Monday, July 15, 2013

Statute of Frauds: Exceptions

The following question was asked by a reader of the blog:

I'm getting statute of frauds questions correct, but I have a tough time understanding when a contract that would normally apply to the statute of frauds doesn't apply. Can you post about this?

Response:

The most commonly tested fact patterns in this respect deal with the sale of goods and the sale of land. Most Statute of Frauds questions on the MBE will involve these types of contracts. In regards to the sale of land (common law), the statute will not apply if there is performance that unequivocally indicates that a contract has been performed.
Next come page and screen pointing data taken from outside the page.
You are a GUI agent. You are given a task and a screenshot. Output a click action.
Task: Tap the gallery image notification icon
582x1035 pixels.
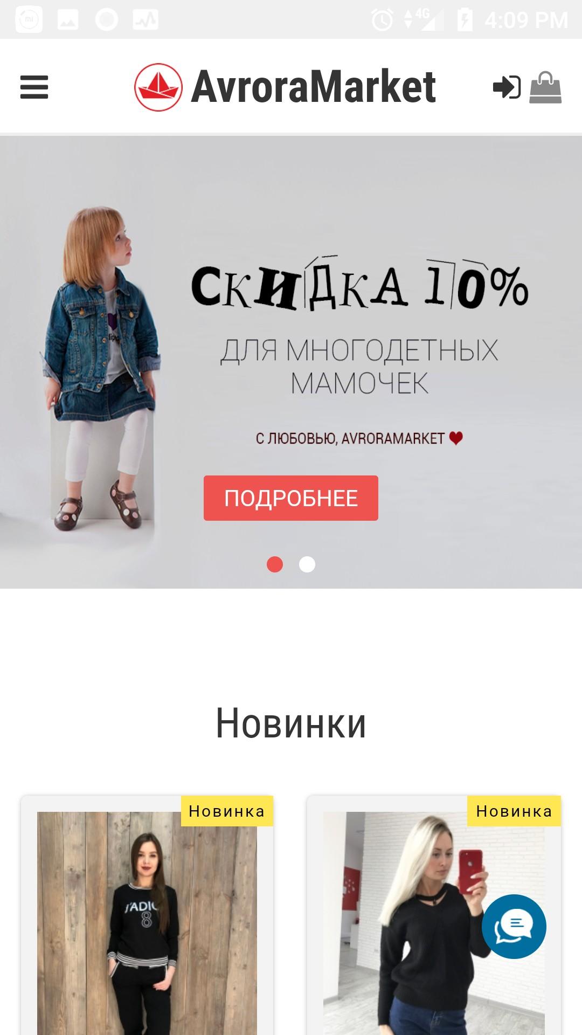(68, 20)
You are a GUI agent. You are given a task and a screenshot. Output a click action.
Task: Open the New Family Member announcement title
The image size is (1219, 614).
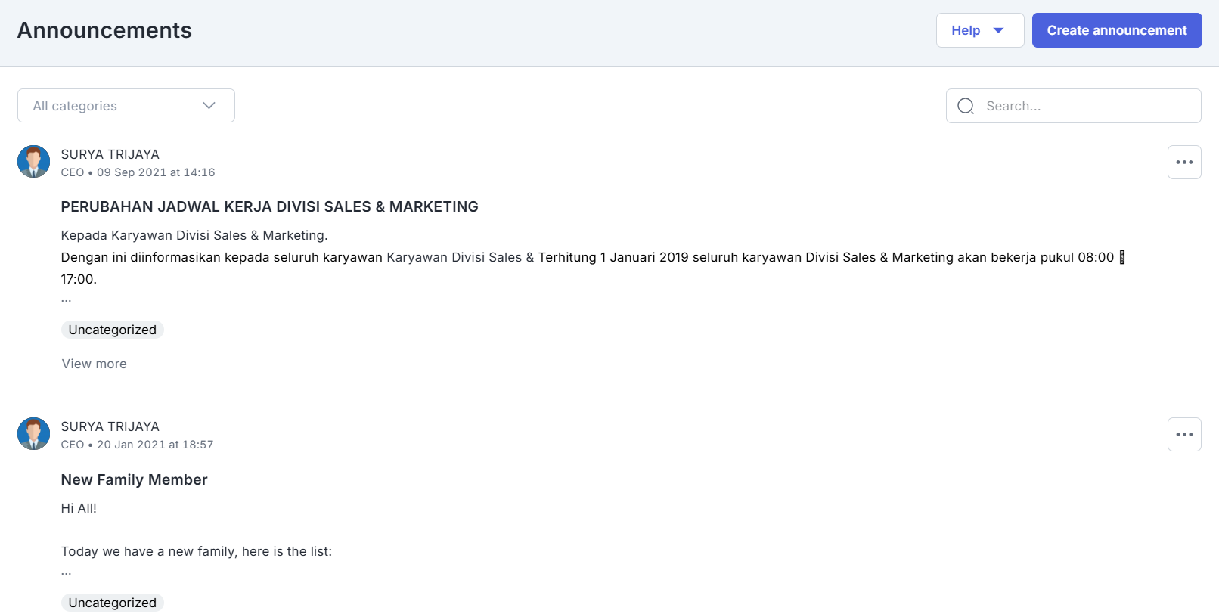(x=134, y=479)
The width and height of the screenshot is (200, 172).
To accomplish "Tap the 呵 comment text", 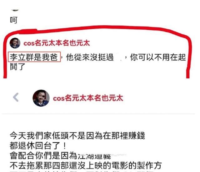I will pos(14,20).
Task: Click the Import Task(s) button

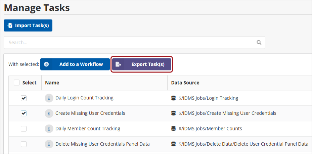Action: click(28, 25)
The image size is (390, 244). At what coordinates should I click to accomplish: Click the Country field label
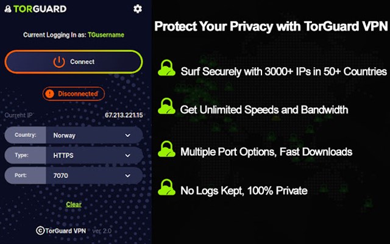(x=25, y=135)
The rationale here is that if we have this evidence available, then there is no need for a writing, and the need for a writing is the entire basis behind the Statute of Frauds. Two of the following are required to remove a contract for the sale of land from the Statute of Frauds: payment from one party to the other (either full or partial payment), possession by the buyer of the property that was the subject of the contract, or valuable improvements on the property by the buyer.
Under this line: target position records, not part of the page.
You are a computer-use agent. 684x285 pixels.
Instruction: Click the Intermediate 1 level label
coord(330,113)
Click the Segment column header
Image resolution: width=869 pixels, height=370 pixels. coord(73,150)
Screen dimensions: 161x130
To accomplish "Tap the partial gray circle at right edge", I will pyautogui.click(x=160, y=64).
In regards to the sale of goods for over $500 (UCC), the Statute of Frauds will not apply if one merchant sends to another merchant a confirmation regarding their oral agreement, and the recipient does not object within 10 days of receipt (the “confirmatory memo rule”). In addition, the statute is inapplicable if the goods were specifically made for the buyer and not suitable for sale in the ordinary course of business. The statute will also not apply if the party claiming the defense admits in his pleading or court testimony that a contract was formed, or if the contract is in fact performed (fully or partially) by the party claiming the defense. The rationale behind these exceptions is identical to the rationale in regards to the sale of land. With adequate evidence of the contract at hand, we need not require that the original contract be in writing to enforce it, even if the contract is one that would normally require a writing (such as a contract for the sale of goods over $500).